Monday, July 9, 2007

The Diet of Doom

Okay, I knew it was coming. The doctor's office calls and sez, "Your numbers on your blood tests are high." The culprits, cholesterol, blood sugar, and something about a nasty little liver enzymes. The little skinny twit (They only hire skinny twits at the doctor's office to call fat women so they can sound condescending.) sez I have to fast again. The apt's for 11:15 am, so she adds in a condescending manner, "Can you do that?" If I could reach through the phone and slap her little snide face I would have done it without hesitation. Alternate snide answer: "Well, gee, I don't know if I can go a whole 12 hours without food, I might just see a half-eaten Snickers bar on the receptionist's desk and flip out." But I didn't say that. I just muttered, "Yes, I can do that." But on the inside I was saying, "Yeah, you skinny, perky-titted, twinky. Go eat some M&M's."
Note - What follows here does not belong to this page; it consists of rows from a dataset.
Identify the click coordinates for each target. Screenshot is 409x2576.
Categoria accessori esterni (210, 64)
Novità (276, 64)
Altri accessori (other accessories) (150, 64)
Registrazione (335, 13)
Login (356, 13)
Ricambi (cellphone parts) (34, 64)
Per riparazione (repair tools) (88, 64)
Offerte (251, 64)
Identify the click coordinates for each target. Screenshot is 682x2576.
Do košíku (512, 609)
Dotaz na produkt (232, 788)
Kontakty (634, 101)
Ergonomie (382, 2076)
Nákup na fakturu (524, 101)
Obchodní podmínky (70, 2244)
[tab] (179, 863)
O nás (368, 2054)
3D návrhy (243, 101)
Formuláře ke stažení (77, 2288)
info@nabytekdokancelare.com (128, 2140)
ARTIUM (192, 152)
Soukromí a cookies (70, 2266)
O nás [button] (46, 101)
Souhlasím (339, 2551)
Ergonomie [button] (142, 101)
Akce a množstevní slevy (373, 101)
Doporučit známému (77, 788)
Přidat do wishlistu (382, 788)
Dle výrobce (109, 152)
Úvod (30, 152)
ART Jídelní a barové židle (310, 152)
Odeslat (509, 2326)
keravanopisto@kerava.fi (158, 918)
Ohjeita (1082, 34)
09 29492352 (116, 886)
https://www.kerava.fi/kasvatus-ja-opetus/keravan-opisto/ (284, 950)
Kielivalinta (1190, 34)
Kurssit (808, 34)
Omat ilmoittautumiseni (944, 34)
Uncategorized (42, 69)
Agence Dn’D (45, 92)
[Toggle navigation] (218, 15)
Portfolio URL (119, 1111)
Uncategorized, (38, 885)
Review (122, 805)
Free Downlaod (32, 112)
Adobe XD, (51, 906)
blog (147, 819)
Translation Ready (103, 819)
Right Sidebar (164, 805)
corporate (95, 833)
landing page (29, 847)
Therefore, the much maligned apt is on Tuesday. I'm dreading it because because Doctors are diet Nazis who live to tell you that heart disease is going to get you like you were a skinny coed in a Friday the 13th movie. Bad heart disease. I have a mental vision of a gigantic blob pink fat with a machete in one blob like hand and a chainsaw in the other. Oh, well, then out pops a third hand with a drumstick from KFC. My kind of heart disease.

So I'm on yet another diet. The Oh-bummer-I'm-diabetic-would-you-look-at-that diet. If I had a dime for every diet I've been on, I'd probably eat them.